Contrast Krigstein’s panels, which are seen all at once rather than one after another, and do not give us an illusion of movement at all. Rather, what they give us just is, precisely, a visual representation of movement, but a kind of visual representation that is not possible for either a movie -- a series of images seen one after another -- or for a single image taken in isolation. It is the simultaneous sequencing of images that is part of what makes the medium of comics unique. (Will Eisner famously characterized comics as a kind of “sequential art.”) To be sure, a painting like Duchamp’s Nude Descending a Staircase, No. 2 certainly represents movement in a single image, and in an interesting way. But it is able to do so precisely because of its lack of realism. What Krigstein is doing that Duchamp is not is representing movement with a kind of realism, and doing so precisely by using a sequence of images. (For a more disturbing sequential representation of movement in comics form, check out Johnny Craig’s “buried alive” story “Star Light, Star Bright” from Vault of Horror # 23.)

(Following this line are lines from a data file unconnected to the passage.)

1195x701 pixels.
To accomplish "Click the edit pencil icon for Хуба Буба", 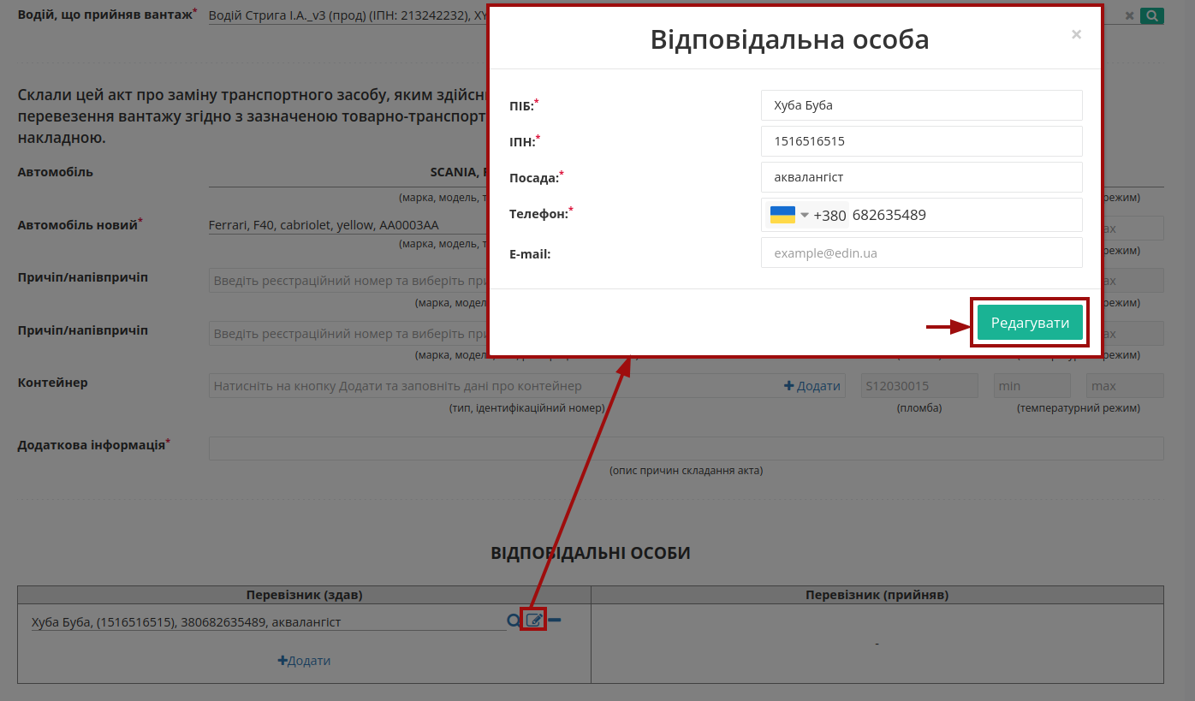I will [x=533, y=621].
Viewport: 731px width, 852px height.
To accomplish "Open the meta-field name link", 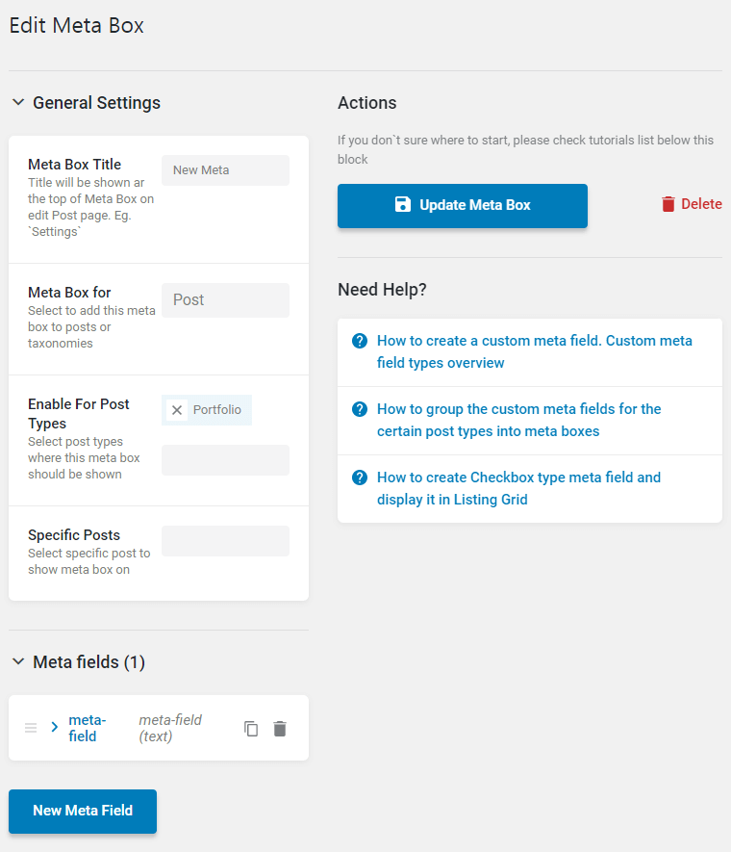I will (87, 728).
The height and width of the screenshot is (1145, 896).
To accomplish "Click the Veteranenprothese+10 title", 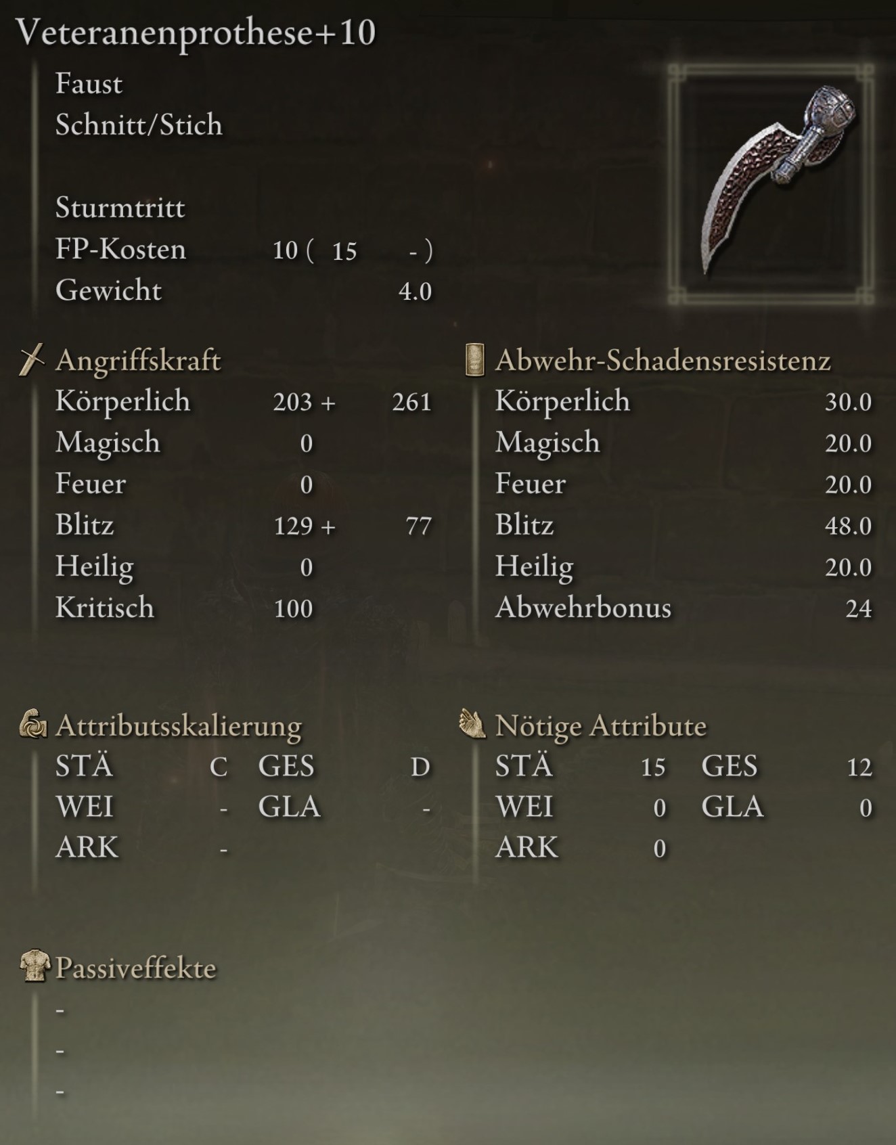I will pos(196,32).
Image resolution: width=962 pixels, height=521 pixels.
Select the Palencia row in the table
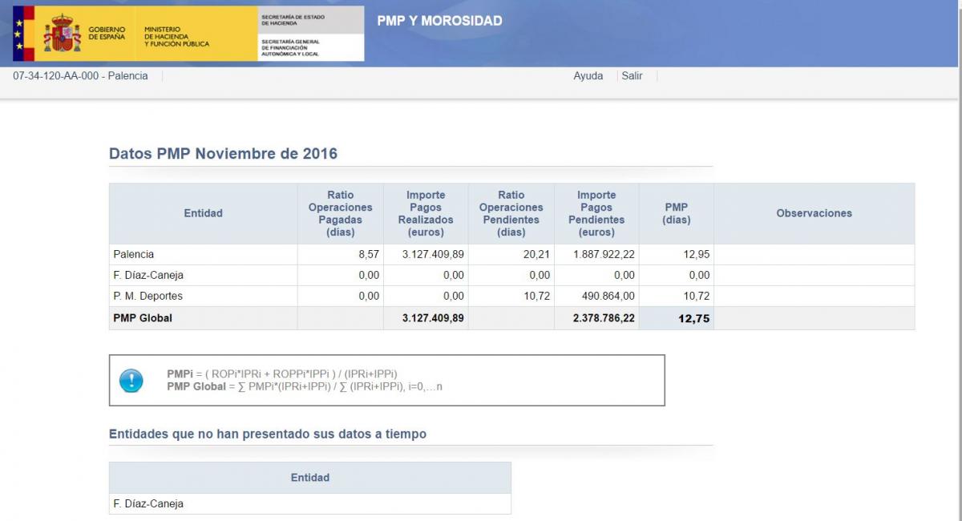(134, 254)
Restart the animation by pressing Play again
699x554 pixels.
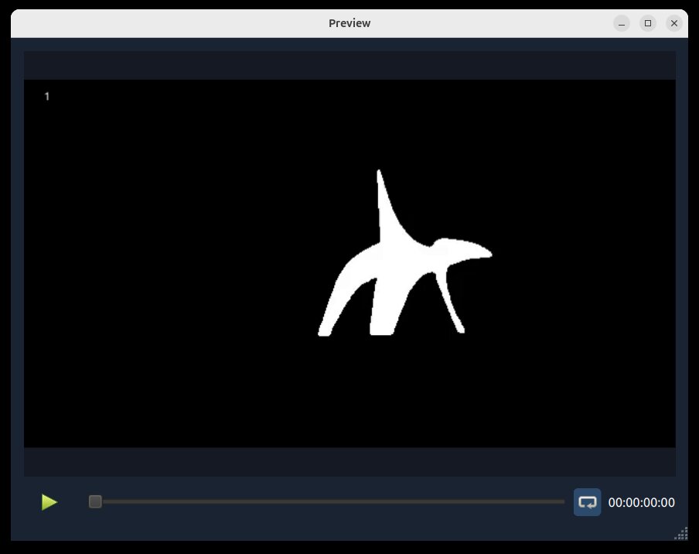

Unlike a painting or a single drawing but like a movie, comics are a form of storytelling, again precisely because of their sequential nature. But unlike movies, and like paintings and drawings, they are illustrative, and they bring all the techniques of illustration to storytelling. Hence a comic book adaptation of a story originally conceived in pure prose is also, like a movie adaptation, a new and unique interpretive work rather than a mere restatement of the original. E. C. Comics’ many adaptations of Ray Bradbury’s short stories provide useful examples. Consider, for instance, the Al Williamson-illustrated “A Sound of Thunder” from Weird Science-Fantasy #3, and compare the television adaptation of the story from The Ray Bradbury Theater. (The best example, in my view, is Johnny Craig’s “Touch and Go” from Crime SuspenStories #17 -- an adaptation of Bradbury’s short story “The Fruit at the Bottom of the Bowl” -- which I have, unfortunately, not been able to find online. For my money Craig conveys the paranoia and obsessiveness of the main character better than the television adaptation did.)
It was only a matter of time before the philosophical comic book would be attempted, and it recently has been in Logicomix: An Epic Search for Truth -- a graphic novel about Bertrand Russell and mathematical logic, with Frege, Wittgenstein, Gödel, and Whitehead as guest stars. Can the comic book treatment of potency and act be far behind? (Think of it -- conveying the theory of how change is possible in a series of static images. Now that would be a tour de force!)